Welcome to the **ASAP-CRN Learning Lab Pilot Workshop Series!**  

This notebook walks you through the essentials of data inspection and preliminary analyses in **Verily Workbench**.

> ðŸ’¡ **Tip:** Run each cell in order for the smoothest setup experience.  
> You can always come back later to experiment and make it your own.

In [None]:
# setting up environment
import sys
print(sys.executable)
from pathlib import Path
import pandas as pd 
pd.set_option('display.max_columns', None)
pd.set_option('display.width', 1200)

import os
import math
import matplotlib.pyplot as plt
from PIL import Image

try:
    import scanpy as sc
except ImportError as e:
    print("Error -> ", e)
    print("Installing scanpy")
    !conda install scanpy
    import scanpy as sc

/Users/amaraalexander/miniconda3/envs/ASAP-CRN/bin/python
Error ->  No module named 'scanpy'
Installing scanpy
Collecting package metadata (current_repodata.json): done
Solving environment: done


  current version: 23.3.1
  latest version: 25.9.1

Please update conda by running

    $ conda update -n base -c conda-forge conda

Or to minimize the number of packages updated during conda update use

     conda install conda=25.9.1



# All requested packages already installed.

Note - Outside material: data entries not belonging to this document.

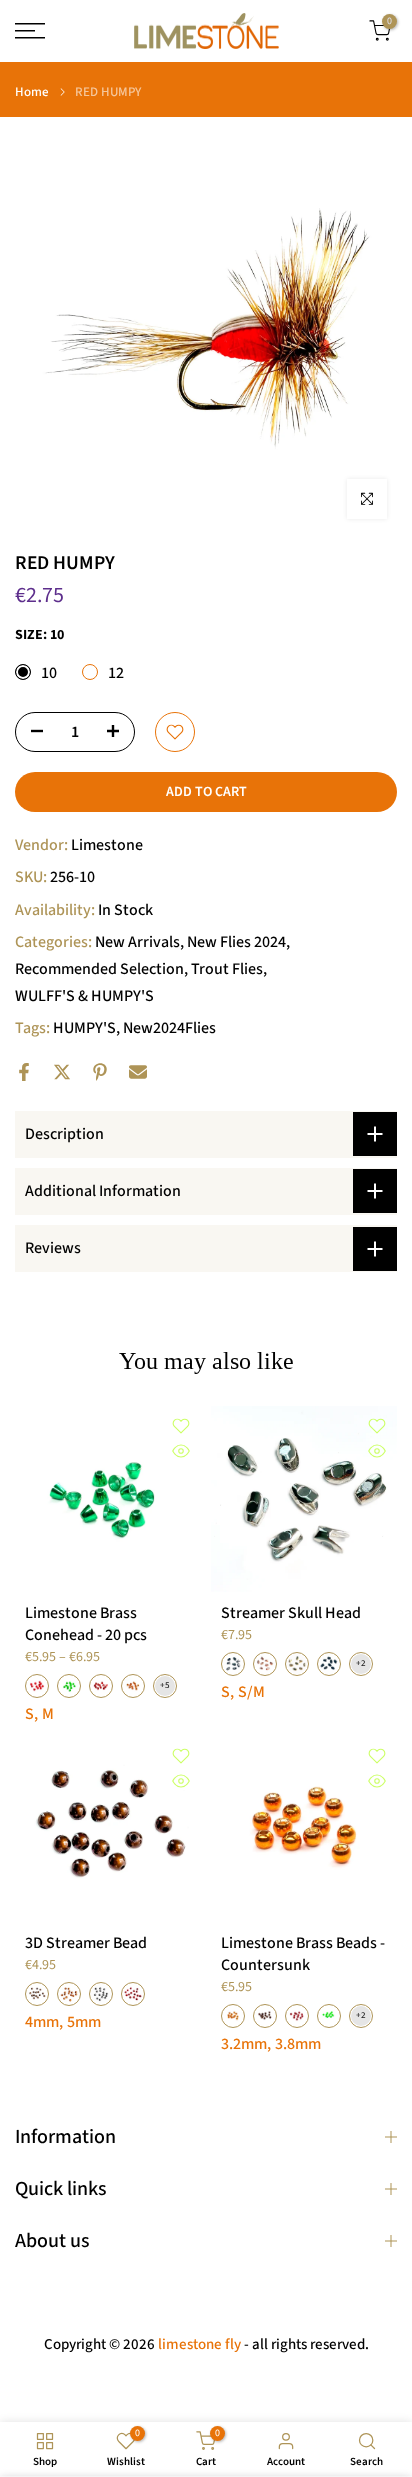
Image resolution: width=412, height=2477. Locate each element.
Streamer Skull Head (291, 1613)
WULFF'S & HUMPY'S (84, 996)
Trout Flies (227, 969)
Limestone (107, 845)
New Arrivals (137, 942)
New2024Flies (169, 1028)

ModuleNotFoundError: No module named 'scanpy'

### Set Project Paths

In [None]:
#set general folder paths
HOME = Path.home()
WS_ROOT = HOME / "workspace"
DATA_DIR = WS_ROOT / "Data"
WS_FILES = WS_ROOT / "ws_files"

if not WS_ROOT.exists():
    print(f"{WS_ROOT} doesn't exist. We need to remount our resources")
    !wb resource mount    

print("Home directory:     ", HOME)
print("Workspace root:     ", WS_ROOT)
print("Data directory:     ", DATA_DIR)
print("ws_files directory: ", WS_FILES)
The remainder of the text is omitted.